Work to be completed. Which lines below fall between the one containing "Click the Politikens Forlag logo" and the one containing "1456x818 pixels."? Repeat them exactly, counting both of those lines, and add nothing else.

-- Extracted information follows --

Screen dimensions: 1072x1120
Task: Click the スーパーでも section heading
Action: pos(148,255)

-- Extracted information concluded --
-- Extracted information follows --

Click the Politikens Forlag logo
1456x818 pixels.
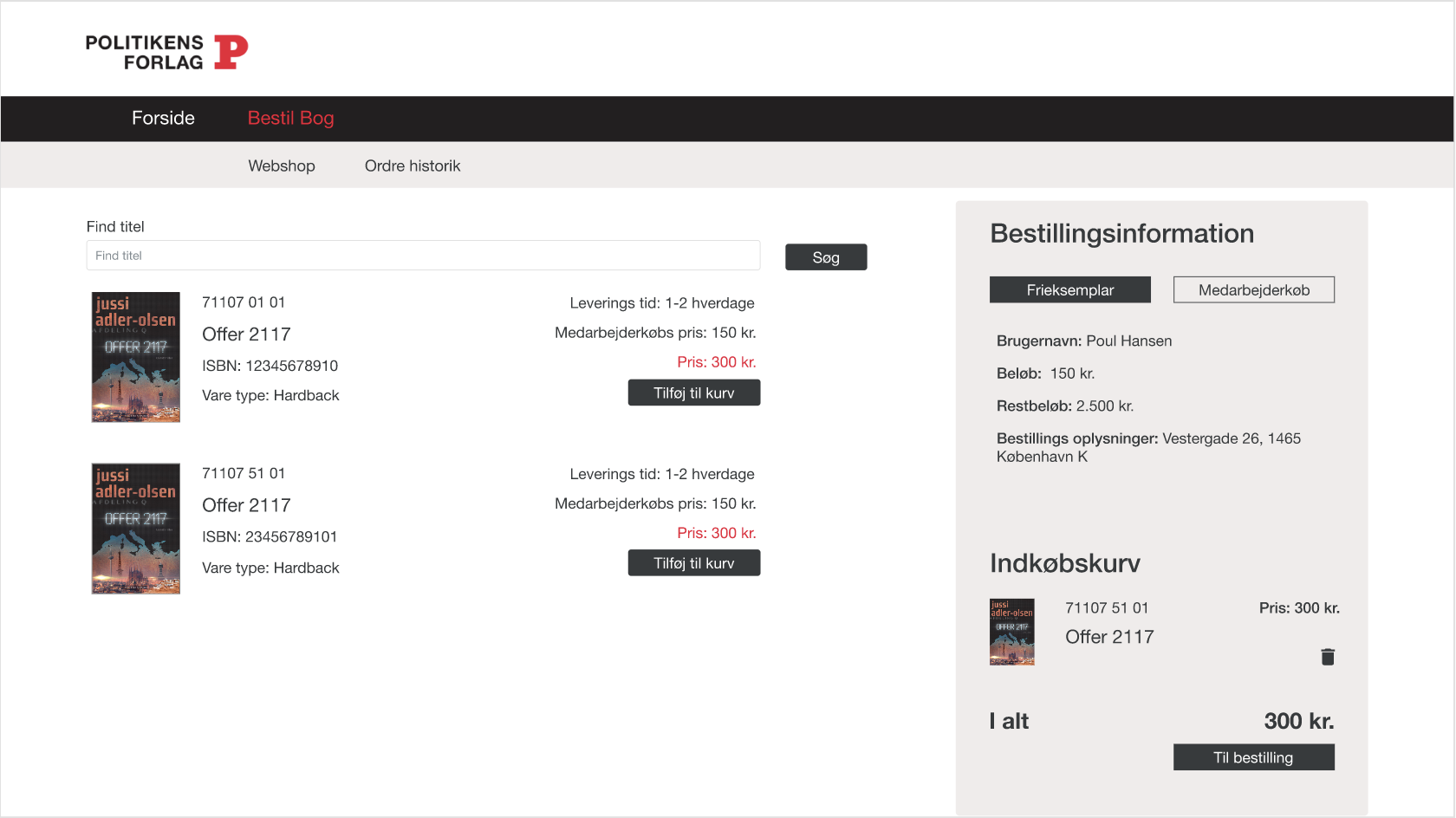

-- Extracted information concluded --
-- Extracted information follows --

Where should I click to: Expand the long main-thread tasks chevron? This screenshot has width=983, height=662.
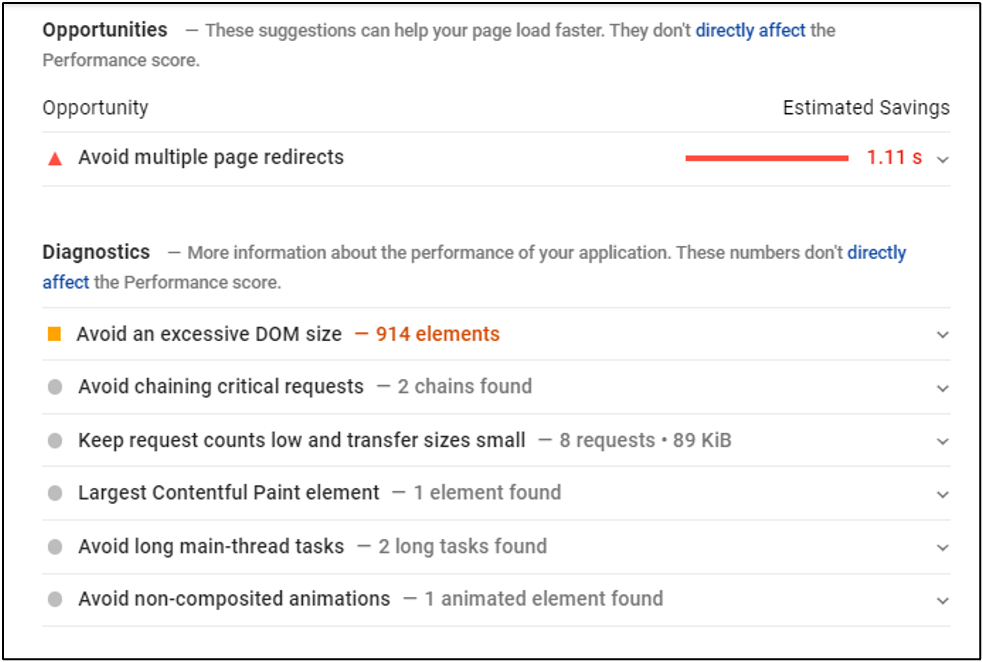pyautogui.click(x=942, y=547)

-- Extracted information concluded --

Result.
Click the Politikens Forlag logo
1456x818 pixels.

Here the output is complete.